Abstract

9 Background: Combined use of MammaPrint and a molecular subtyping profile (BluePrint) identifies disease subgroups with marked differences in long-term outcome and response to neo-adjuvant therapy (Glück SABCS2011). The aim of this study was to evaluate the prognostic value of Molecular Subtyping using MammaPrint and BluePrint in women with early stage BC treated at U.S. institutions following National Comprehensive Cancer Network (NCCN) standard guidelines. Methods: Frozen tumor samples from 180 BC patients (TI-III, N0-Ib) median age 57 years at diagnosis (range 28-89) were suitable for hybridization on full genome array.
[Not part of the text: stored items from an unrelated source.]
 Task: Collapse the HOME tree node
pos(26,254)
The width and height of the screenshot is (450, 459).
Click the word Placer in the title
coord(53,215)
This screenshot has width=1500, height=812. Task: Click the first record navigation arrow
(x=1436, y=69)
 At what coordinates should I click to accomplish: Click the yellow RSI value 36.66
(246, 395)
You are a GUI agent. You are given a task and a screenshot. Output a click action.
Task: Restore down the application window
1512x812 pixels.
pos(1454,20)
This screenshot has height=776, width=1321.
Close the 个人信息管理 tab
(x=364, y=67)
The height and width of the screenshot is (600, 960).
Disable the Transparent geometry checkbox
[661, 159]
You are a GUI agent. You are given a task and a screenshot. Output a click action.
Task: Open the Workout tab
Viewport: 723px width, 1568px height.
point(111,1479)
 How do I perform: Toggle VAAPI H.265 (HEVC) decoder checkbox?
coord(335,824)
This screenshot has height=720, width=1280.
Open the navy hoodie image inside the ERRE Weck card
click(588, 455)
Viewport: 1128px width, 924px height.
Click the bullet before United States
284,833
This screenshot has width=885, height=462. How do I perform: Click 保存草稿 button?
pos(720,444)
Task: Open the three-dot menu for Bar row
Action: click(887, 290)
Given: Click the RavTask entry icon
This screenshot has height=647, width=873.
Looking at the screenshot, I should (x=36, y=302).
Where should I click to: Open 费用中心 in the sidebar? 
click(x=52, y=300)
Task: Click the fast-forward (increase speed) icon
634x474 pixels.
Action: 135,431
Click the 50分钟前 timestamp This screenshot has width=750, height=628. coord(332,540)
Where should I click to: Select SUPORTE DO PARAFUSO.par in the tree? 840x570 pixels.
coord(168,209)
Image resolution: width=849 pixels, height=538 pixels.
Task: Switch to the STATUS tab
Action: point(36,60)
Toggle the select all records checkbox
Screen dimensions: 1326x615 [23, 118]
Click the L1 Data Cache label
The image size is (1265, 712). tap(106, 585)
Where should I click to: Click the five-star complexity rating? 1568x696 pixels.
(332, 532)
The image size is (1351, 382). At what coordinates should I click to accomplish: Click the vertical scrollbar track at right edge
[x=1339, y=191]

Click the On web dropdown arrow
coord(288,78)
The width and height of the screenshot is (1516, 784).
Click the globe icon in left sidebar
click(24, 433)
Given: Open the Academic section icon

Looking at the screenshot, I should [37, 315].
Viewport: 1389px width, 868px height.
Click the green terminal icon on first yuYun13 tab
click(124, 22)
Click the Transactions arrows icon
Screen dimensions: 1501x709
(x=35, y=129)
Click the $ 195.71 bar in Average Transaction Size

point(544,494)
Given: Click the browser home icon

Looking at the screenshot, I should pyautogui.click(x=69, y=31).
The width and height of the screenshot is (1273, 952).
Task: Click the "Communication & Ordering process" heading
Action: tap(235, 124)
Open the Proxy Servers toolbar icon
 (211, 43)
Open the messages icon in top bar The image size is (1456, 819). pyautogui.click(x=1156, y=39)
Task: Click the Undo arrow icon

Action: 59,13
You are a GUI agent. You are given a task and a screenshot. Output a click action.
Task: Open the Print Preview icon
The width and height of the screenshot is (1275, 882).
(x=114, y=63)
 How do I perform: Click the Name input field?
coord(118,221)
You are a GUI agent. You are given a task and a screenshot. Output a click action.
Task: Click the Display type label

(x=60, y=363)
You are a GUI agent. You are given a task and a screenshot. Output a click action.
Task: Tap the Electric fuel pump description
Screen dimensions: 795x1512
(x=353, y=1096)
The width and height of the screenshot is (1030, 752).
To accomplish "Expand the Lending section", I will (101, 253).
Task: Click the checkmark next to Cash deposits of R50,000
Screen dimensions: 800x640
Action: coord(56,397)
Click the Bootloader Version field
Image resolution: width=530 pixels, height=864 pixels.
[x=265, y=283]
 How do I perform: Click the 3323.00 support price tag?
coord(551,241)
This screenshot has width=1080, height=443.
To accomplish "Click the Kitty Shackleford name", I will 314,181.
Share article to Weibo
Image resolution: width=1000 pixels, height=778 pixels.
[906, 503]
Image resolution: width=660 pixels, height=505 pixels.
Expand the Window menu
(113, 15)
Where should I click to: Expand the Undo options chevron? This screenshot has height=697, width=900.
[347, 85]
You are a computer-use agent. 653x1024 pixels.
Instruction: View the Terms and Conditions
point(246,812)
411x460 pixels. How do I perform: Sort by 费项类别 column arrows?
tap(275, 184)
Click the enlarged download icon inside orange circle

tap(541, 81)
MammaPrint and BluePrint Molecular Subtypes were determined and survival for Luminal A (MammaPrint Low Risk), Luminal B (MammaPrint High Risk), HER2-type and Basal-type patients was assessed. Patients were treated either with breast conserving therapy or mastectomy with axillary lymph node dissection between 1992 and 2005. The median follow-up is 12.7 years. 71% was ER positive and 20% Her2 positive by IHC/FISH. 58% received adjuvant endocrine therapy (ET) (excluding 13 patients unknown treatment), 64% received adjuvant chemotherapy (CT) (excluding 12 patients unknown treatment) and 33% received both. Results: 61 (34%) Patients with MammaPrint Low Risk/Luminal-type (Luminal A) showed 5-year DFS of 97% (34% received CT and 69% ET) and 50 (28%) patients with MammaPrint High Risk/Luminal-type (Luminal B) had a 5-year DFS of 98% (60% received CT and 68% ET). Patients with BluePrint Basal-type tumors (46 (26%)) had a 5-year DFS of 80% (78% received CT); HER2-type (23 (13%)) had a 5-year DFS of 78% (87% received CT without HER2 targeted therapy). Conclusions: In this retrospective study evaluating 180 US patients with early BC treated according to standard guidelines we showed how combining BluePrint with MammaPrint can detect molecularly defined subgroups of patients who are at high risk of recurrence (HER2 and Basal-type). Furthermore, we confirmed that molecularly defined Luminal type disease is associated with excellent disease-free survival. MammaPrint and BluePrint molecular and prognostic stratification should be prospectively evaluated for therapeutic selection.